Das neue Orthofoto besticht durch seine natürlichen Farben, den hohen Kontrast und die hervorragende Auflösung. Das qualitativ hochwertige Produkt mit einer Auflösung von 8 cm pro Pixel steht ab sofort auf dem kantonalen Geoportal allen Benutzern zur Verfügung. Ältere Luftbilder mit geringeren Auflösungen von 10 cm (2017), 20 cm (2014), 25 cm (2011, 2008) oder 50 cm (2005) pro Pixel bleiben weiterhin verfügbar, damit Vergleiche zwischen den verschiedenen Zeitständen möglich sind.

Hintergrundinformationen

Orthofotos sind massstabsgetreue und verzerrungsfreie Abbildungen der Erdoberfläche. Orthofotos eignen sich als Kartenhintergrund in Geoinformationssystemen. Dort können sie mit Ortsangaben, Grenzen oder anderen Kartenthemen beliebig kombiniert werden.
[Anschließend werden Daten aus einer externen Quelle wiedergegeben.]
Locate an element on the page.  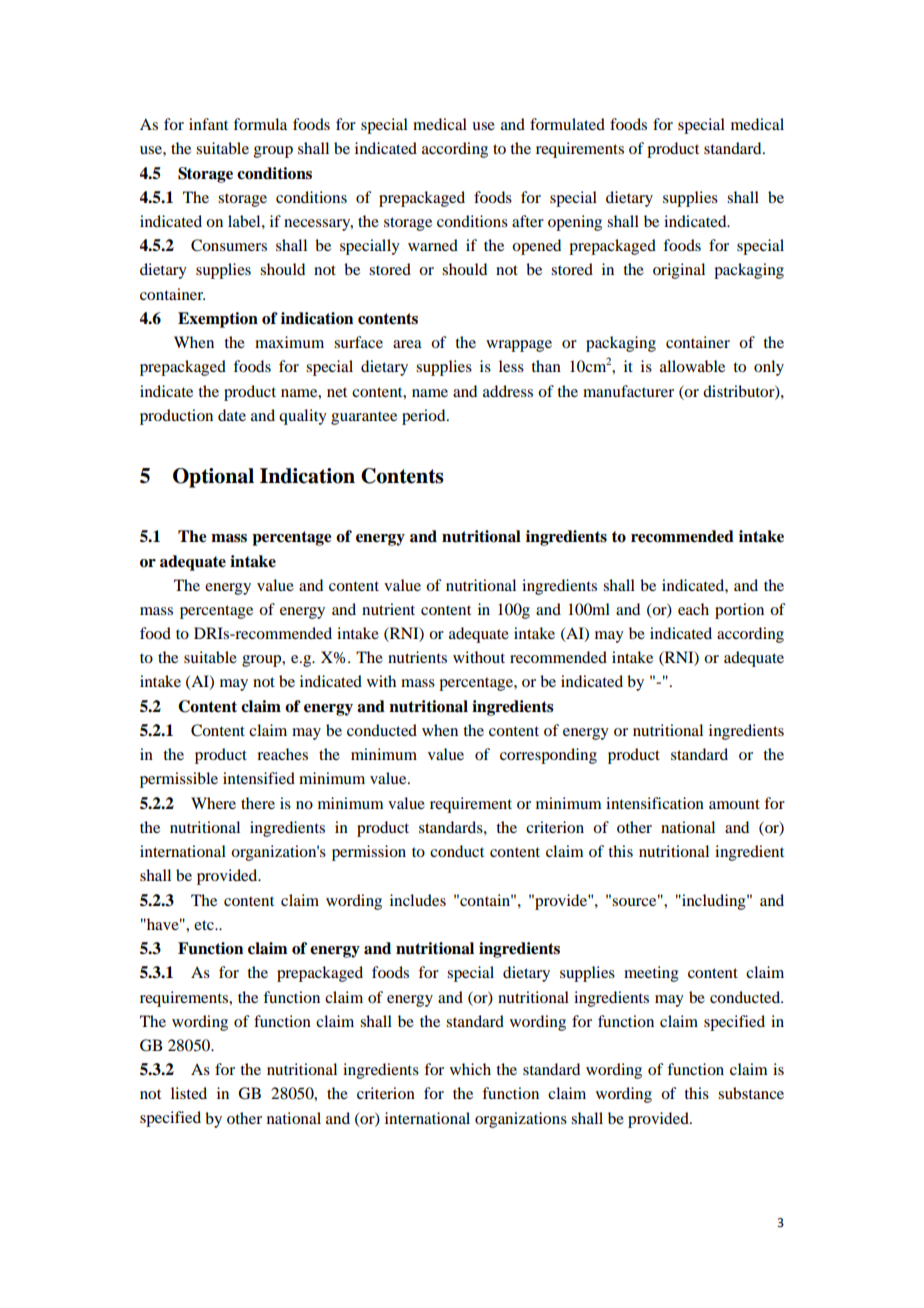
infant is located at coordinates (208, 124).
Als fotorealistische Abbildungen liefern Orthofotos einen raschen Überblick über räumliche Objekte und Strukturen: Hecken, Dachformen, Verkehrsführungen und vieles mehr sind aus der Vogelperspektive unmittelbar und ohne Interpretationshilfe erkennbar. Die rohen Luftbilder dienen auch für stereoskopische Auswertungen, z.B. für die Erstellung von Gebäudemodellen. Moderne GIS-Systeme können zunehmend anhand der Künstlichen Intelligenz (KI) Objekte aus den Orthofotos erkennen, beispielsweise Hochspannungsleitungen oder Strassenflächen.

Bei der Aufnahme der Luftbilder wird zusätzlich auch der nahe Infrarotbereich erfasst. Sogenannte NIR-Bilder eigenen sich besonders gut für Auswertungen im Vegetationsbereich – beispielsweise bei Waldanalysen.